I have a hard time seeing Trump going below 450 unless the states he's currently carrying by 15-20 points have his support all geographically confined. If he's winning a state by that much, he's likely to win every Congressional district and thus sweep the delegate count.
Just did a mockup of the Democratic Super Tuesday, which is much easier -- it's mostly proportional, though apparently a number of the states also do the "by Congressional district" thing as well.
Couple of interesting notes:
1. Clinton could actually be shut out of any delegates in Vermont. Almost all the states have a 15% minimum threshold, and she's polling around 11.4% there. Not a big deal, only 26 delegates, but still somewhat embarrassing.

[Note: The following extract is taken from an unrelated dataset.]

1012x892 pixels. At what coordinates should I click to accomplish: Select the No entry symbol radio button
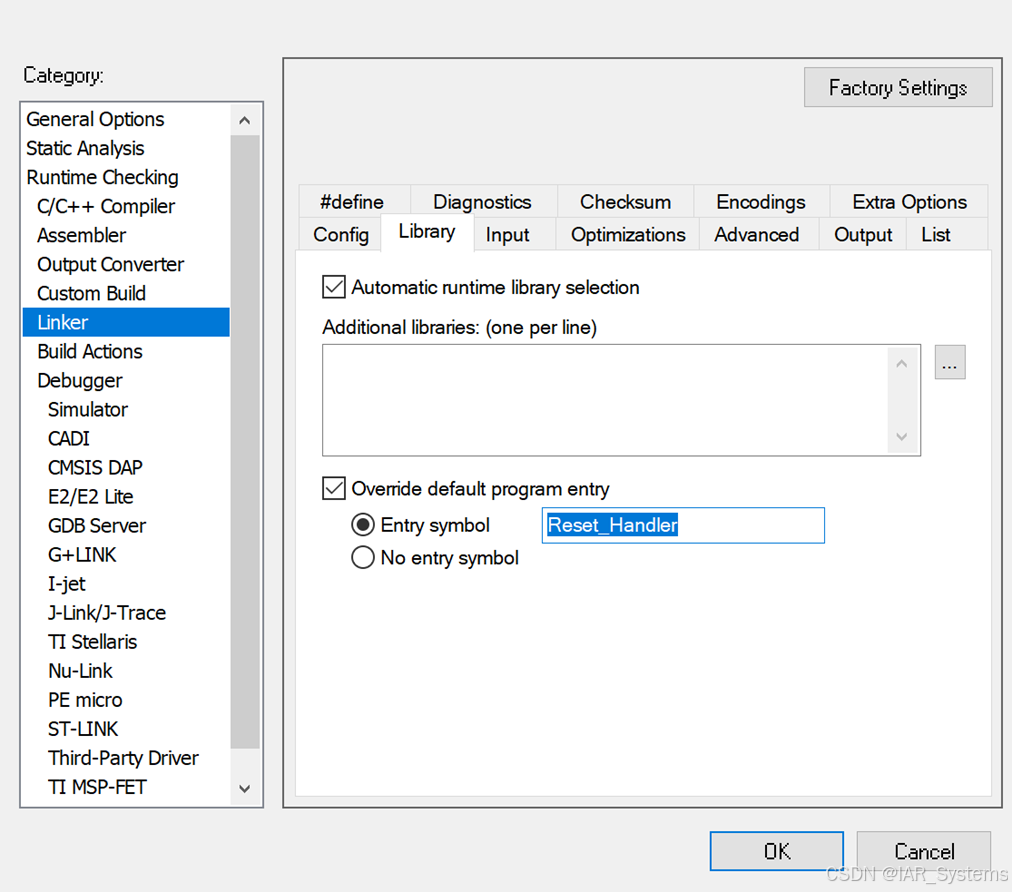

2. Even though it will be a bloodbath in terms of Clinton likely winning every state other than Vermont (and possibly Massachusetts), the overall delegate disparity won't be quite as brutal as it might look at first glance. I have Clinton taking 627 delegates, to Sanders' 380. Still, that leaves a total gap of 273 (not counting superdelegates). She would be less than 50% of the way to the nomination (if you include her superdelegates), but not by much. And this is a simplistic model -- doesn't look at the potential effect of states awarding some delegates by congressional district, which will likely pad Clinton's total and cut into Sanders' total.
EDIT:
The beautiful irony of the GOP race is that all the various hurdles that the GOP establishment has put in place to try and stymie insurgent challengers (minimum thresholds, winner-take-all and winner-take-most contests, awarding delegates by Congressional districts) are the exact thing playing against them in trying to stop Trump (and to a lesser extent Cruz). Wonder if we'll see some rule changes after this cycle.